『見ない権利』は全ては認められない

『見ない権利』は全ては認められない

コンビニへのエロ本陳列は禁止すべきだとの主張がありました。

これについて会話した、考えた記事です。

その後、次の件をちょっと追記しました

NHKがノーベル賞の解説記事にキズナアイを起用したら「女性蔑視」とのクレームが出た

前説

コンビニへのエロ本陳列について、時系列で次の様な事がありました。

  • [何年も前の事]コンビニへのエロ本陳列について「子供が誤って取ってしまう」等、色々の理由で抗議が盛んになりました。
  • [何年も前の事]抗議に配慮して、コンビニへのエロ本陳列棚にはゾーニングされるようになりました。具体的には陳列棚を分け「成人向け雑誌」などのPOPが付くようになりました。
  • 最近、コンビニでエロ本をゾーニングしている状態に対しても抗議が出てきました。おおよそは次の通りです「コンビニにエロ本を置くな。『見ない権利』を侵害している。子供の教育にも悪い」
  • 千葉県で一部のコンビニがエロ本の陳列を止めました。これのマスコミへの発表場所に千葉県知事が同席し、コンビニの経営者と千葉県知事がエロ本陳列の停止実現に向けて握手をしました。
  • 表現の自由を訴える方々が、エロ本の陳列停止は表現の自由の侵害であると主張し始めました。

これに対して私が思ったこと

コンビニへのエロ本陳列停止まで求めるのはやりすぎではないか?現在コンビニに置かれているエロ本はそれなりに修正の入ったもののはずである。そのエロ本を陳列するかしないかは商売をする人が、儲かるか儲からないかなどを基準に個別に判断すべき事のように思える。

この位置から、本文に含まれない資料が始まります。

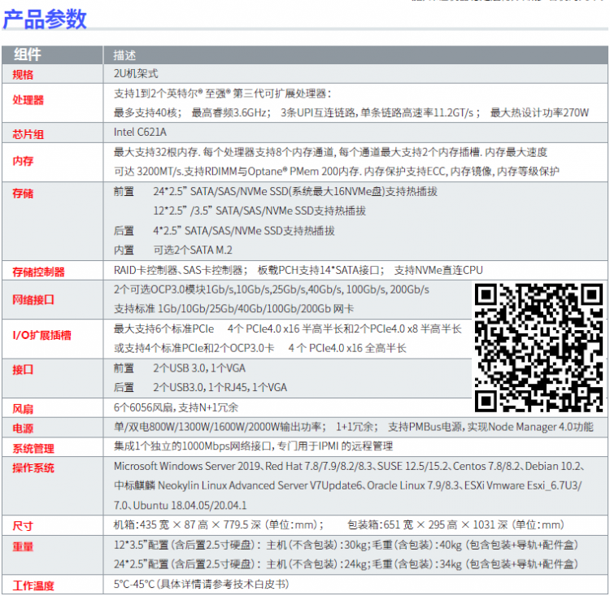This screenshot has width=610, height=596.
Task: Select the 网络接口 row label
Action: tap(33, 299)
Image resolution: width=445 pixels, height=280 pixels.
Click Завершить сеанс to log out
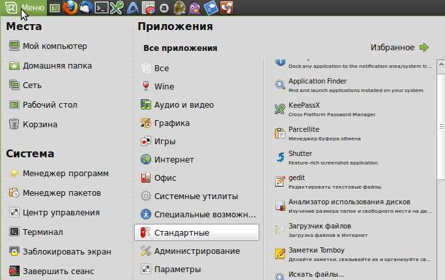coord(58,271)
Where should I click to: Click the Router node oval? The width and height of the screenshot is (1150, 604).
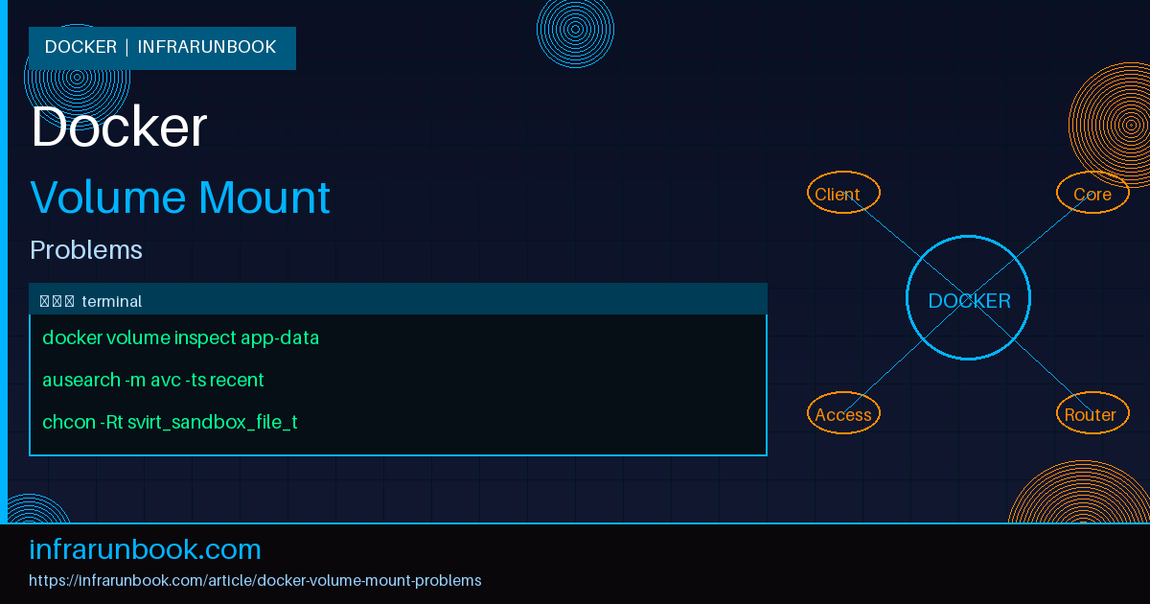click(1093, 413)
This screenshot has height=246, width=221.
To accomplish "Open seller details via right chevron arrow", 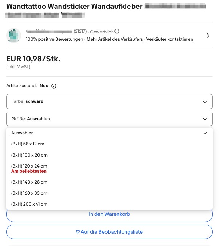I will point(208,35).
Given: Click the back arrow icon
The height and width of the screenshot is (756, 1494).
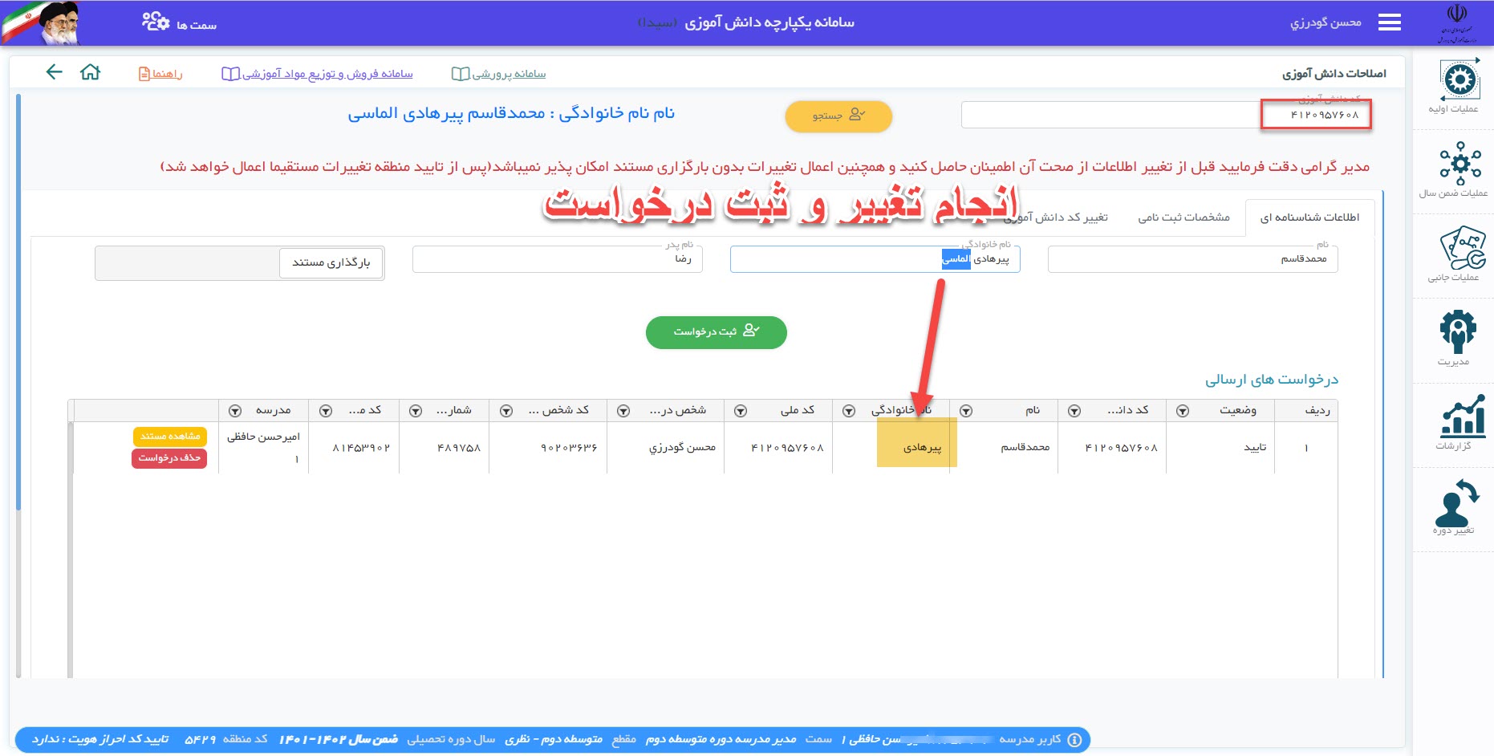Looking at the screenshot, I should pyautogui.click(x=54, y=72).
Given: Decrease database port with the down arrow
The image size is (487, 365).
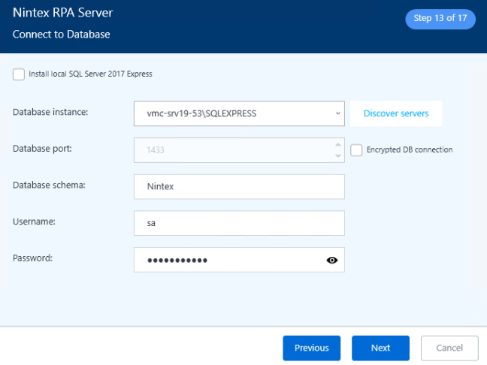Looking at the screenshot, I should click(337, 155).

抗議者は、コンビニへの陳列停止が実現したら今度は抗議対象を本屋にまで広げ「本屋にもエロ本を置くな」とエスカレートするであろう。エロ本をどこまで追い出すつもりであろうか?キリがなさそうだ。

ところで主張に出てくる「見ない権利」というものは初めて聞いたのだがどのようなものであろうか?ツイッターで「見ない権利」を主張する当人に聞いてみよう。

ツイッターでゾーニングを訴える方と会話をはじめました

このように書かれた方がいらっしゃいました。

※※※※さんの「性的なものを見たくない人の権利も保障されるべき」という文言を含むツイートに対して「皮肉でなく本心から、ゾーニング無しに性的なものを見たくない人の権利をどう保障するのか是非知りたいところ」と書いたところ、表現規制反対派の方々から反応がありました。

「見たくない人の権利」に興味ある方でした。どうも「見たくない権利」側っぽく「知りたい」と続けていらっしゃる所をみると会話になりそうだと思ったので(この件、感情的になる方が多かったのです)話を始めてみました。

具体的にはどのような事なのでしょうか?
私の例では「女性自身」という雑誌のタイトルを見ると、このタイトルで連想するものってアレだよねといつも考えてしまっています。
でも、私の見えない所に置けとは言いませんし、求める人がいるのでしょうと思っています。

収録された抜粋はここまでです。